Ford Motor Company (NYSE:F) will host a daylong conference for investment analysts on Wednesday, as executives seek to reassure wary investors that the Blue Oval remains on a positive course.
What this conference is about
Ford's Investor Day conference is an annual event. Typically, senior executives including CEO Mark Fields and CFO Bob Shanks review Ford's recent performance around the world, dig into the company's current initiatives and plans for the near future, and present the company's guidance for the coming year.
In the past, the sessions have been full of good news for investors. But this year's event might be a different story.
The big questions that Ford will be asked to address
Investors are clearly concerned about the Blue Oval. For starters, Ford's stock has had a rough ride in 2016.
While Ford continues to execute well, generally speaking, there are some real concerns. I expect Ford's leaders to dig into these in some detail.
- The U.S. new-car market has plateaued: Auto sales are cyclical, and it's widely believed that the U.S. new-car market has peaked. Ford is heavily dependent on the U.S. market for profits, but its sales here have slipped recently. How will Ford continue to generate strong margins in North America when growth is scarce and rivals start to boost discounts?
- Lowered guidance for 2016: Ford lowered its full-year 2016 profit guidance last week after disclosing that a big recall will take a $640 million bite out of third-quarter earnings.
- Ford's China stumbles: Ford appeared to have been caught off guard earlier this year by rising sales of lower-cost domestic Chinese vehicles, particularly in the compact crossover SUV segments. Ford's market share slipped and it surprised investors with a second-quarter loss in its Asia-Pacific region. Ford's sales in China were up in July and August, but investors will want to hear that Ford has fixed whatever went wrong and learned from the experience.

* _Stated problem_: Update the article on Ford's investor conference by rewriting everything from "Ford Motor Company" down to "a different story.", with "investors" changed to "shareholders". The listing is separate material and is unrelated to the article on Ford's investor conference.

* _Collected material_:
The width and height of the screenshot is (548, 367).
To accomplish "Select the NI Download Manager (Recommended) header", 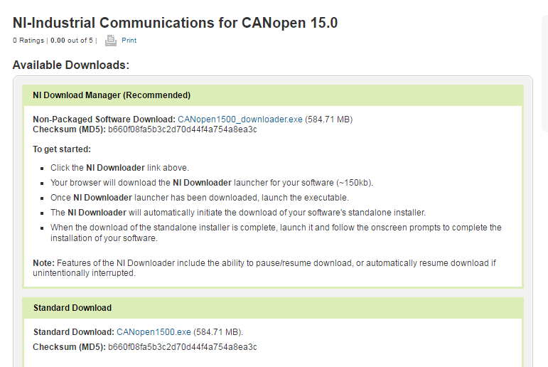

* _Answer_:
Ford Motor Company (NYSE:F) will host a daylong conference for investment analysts on Wednesday, as executives seek to reassure wary shareholders that the Blue Oval remains on a positive course.
What this conference is about
Ford's Investor Day conference is an annual event. Typically, senior executives including CEO Mark Fields and CFO Bob Shanks review Ford's recent performance around the world, dig into the company's current initiatives and plans for the near future, and present the company's guidance for the coming year.
In the past, the sessions have been full of good news for shareholders. But this year's event might be a different story.